[Opening Materials provided section]
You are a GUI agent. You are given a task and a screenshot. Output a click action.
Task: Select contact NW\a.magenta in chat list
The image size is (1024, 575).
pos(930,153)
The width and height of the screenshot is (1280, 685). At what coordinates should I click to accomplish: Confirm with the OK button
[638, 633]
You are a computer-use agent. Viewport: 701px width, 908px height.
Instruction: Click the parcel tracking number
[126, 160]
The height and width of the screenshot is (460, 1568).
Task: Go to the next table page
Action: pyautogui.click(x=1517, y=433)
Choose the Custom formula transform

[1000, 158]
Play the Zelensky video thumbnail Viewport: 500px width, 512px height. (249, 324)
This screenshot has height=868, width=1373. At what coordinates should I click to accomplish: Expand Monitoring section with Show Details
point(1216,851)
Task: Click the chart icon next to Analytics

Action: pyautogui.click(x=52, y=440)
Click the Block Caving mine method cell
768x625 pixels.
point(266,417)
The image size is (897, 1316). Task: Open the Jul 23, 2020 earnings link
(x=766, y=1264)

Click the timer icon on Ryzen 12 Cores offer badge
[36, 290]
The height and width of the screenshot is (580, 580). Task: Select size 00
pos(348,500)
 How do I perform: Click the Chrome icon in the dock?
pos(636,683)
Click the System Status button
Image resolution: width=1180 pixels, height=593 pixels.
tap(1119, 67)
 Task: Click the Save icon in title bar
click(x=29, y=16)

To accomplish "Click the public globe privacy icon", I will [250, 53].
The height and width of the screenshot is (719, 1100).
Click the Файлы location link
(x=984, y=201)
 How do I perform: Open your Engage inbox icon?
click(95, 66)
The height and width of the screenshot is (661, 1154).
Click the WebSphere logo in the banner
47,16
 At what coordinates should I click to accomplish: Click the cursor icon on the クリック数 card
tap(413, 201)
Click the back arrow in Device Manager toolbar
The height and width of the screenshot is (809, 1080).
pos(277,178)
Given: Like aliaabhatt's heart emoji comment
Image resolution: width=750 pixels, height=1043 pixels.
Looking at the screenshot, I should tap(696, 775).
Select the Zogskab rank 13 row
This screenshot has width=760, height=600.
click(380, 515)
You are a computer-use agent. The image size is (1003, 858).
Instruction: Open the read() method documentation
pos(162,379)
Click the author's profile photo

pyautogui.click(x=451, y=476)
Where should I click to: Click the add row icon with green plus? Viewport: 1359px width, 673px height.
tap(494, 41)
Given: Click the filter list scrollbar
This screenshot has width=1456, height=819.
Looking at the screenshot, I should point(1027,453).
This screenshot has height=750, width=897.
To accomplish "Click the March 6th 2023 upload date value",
[Closing Materials provided section]
◆ Work required: Copy out word for word each line of the listing, from the very first line down to the line containing "You are a computer-use agent. Viewport: 701px", and stop after that line.

◆ Written reply:
You are a GUI agent. You are given a task and a screenshot. Output a click action.
Task: Select contact NW\a.magenta in chat list
The image size is (1024, 575).
pos(930,153)
The width and height of the screenshot is (1280, 685). At what coordinates should I click to accomplish: Confirm with the OK button
[638, 633]
You are a computer-use agent. Viewport: 701px width, 908px height.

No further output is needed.